▸ **Short problem**: Print everything from the beginning of the data down to and including the line that contains "I will coord(165,4).", word for word and with nothing added.

▸ **Task data**:
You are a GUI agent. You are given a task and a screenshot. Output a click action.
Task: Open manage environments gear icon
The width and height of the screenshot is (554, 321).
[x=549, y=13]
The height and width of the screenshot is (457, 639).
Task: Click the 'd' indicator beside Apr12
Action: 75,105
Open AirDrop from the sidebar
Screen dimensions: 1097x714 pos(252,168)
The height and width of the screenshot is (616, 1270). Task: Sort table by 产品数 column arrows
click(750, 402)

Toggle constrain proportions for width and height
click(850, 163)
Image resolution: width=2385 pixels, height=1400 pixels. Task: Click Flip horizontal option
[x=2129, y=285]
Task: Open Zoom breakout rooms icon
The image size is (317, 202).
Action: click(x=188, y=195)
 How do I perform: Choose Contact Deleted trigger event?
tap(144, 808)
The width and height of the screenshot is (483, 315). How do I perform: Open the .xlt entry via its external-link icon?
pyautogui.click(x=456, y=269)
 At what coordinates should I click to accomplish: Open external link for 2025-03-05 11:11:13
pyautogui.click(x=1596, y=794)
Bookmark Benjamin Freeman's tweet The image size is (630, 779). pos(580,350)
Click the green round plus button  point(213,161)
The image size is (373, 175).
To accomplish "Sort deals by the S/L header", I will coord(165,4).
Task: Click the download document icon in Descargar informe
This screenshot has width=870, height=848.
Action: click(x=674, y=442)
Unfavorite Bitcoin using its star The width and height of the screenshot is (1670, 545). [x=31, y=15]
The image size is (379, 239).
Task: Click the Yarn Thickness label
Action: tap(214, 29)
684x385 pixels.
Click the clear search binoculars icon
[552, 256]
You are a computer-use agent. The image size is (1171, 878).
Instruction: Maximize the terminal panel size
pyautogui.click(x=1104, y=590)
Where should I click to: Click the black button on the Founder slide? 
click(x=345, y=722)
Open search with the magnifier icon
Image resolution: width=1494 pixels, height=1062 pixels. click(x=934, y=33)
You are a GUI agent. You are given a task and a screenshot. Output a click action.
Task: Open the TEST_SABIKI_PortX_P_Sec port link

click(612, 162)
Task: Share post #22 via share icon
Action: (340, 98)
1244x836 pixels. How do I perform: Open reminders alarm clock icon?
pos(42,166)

▸ **Worked answer**:
You are a GUI agent. You are given a task and a screenshot. Output a click action.
Task: Open manage environments gear icon
The width and height of the screenshot is (554, 321).
[x=549, y=13]
The height and width of the screenshot is (457, 639).
Task: Click the 'd' indicator beside Apr12
Action: 75,105
Open AirDrop from the sidebar
Screen dimensions: 1097x714 pos(252,168)
The height and width of the screenshot is (616, 1270). Task: Sort table by 产品数 column arrows
click(750, 402)

Toggle constrain proportions for width and height
click(850, 163)
Image resolution: width=2385 pixels, height=1400 pixels. Task: Click Flip horizontal option
[x=2129, y=285]
Task: Open Zoom breakout rooms icon
The image size is (317, 202).
Action: click(x=188, y=195)
 How do I perform: Choose Contact Deleted trigger event?
tap(144, 808)
The width and height of the screenshot is (483, 315). How do I perform: Open the .xlt entry via its external-link icon?
pyautogui.click(x=456, y=269)
 At what coordinates should I click to accomplish: Open external link for 2025-03-05 11:11:13
pyautogui.click(x=1596, y=794)
Bookmark Benjamin Freeman's tweet The image size is (630, 779). pos(580,350)
Click the green round plus button  point(213,161)
The image size is (373, 175).
To accomplish "Sort deals by the S/L header", I will coord(165,4).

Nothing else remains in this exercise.